If you made an error, it will (try to) put out silence.
Or you can set it to both by setting to slave mode to 3 (1+2)
Type jcsound --help to see the available options.
- NOTE
- csound4 does not deal with event extending opcodes if you specify the "-t" flag. So jcsound won't either. If you use midi input (-M) don't use the -t flag!
The -p option may need a little explanation:
csound currently does most of its memory assignment in the first audio buffer of its performance. This is the time that it loads its function tables etc. To prevent (posibly massive) xruns jcsound normally performs this first buffer in silence, discarding the audio.
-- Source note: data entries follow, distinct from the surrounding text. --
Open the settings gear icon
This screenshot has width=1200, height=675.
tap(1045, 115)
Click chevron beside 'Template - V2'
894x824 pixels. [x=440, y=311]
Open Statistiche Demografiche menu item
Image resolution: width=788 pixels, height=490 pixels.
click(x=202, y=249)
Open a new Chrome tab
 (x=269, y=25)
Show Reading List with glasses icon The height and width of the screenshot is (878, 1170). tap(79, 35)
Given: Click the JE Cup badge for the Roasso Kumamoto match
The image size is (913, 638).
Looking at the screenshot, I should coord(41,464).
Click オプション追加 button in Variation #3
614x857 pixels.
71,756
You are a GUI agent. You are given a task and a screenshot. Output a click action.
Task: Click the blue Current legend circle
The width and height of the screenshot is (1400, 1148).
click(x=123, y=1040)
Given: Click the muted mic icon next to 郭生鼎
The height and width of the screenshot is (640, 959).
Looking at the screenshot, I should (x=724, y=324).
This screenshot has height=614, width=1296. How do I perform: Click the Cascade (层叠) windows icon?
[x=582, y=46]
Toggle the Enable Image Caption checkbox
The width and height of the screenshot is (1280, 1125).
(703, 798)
Since its intended use is as a live (midi) instrument that seemed ok to me. But if you have a score that you want to record into ardour f.i., you can override this behaviour by specifying the -p or --inprocess flag at the command line.
TODO
Make it a complete jack-transport slave.
Make userfriendlier ways of quiting a performance.
gui ?/ncurses-interface ?
intergration with (x)emacs editing mode ?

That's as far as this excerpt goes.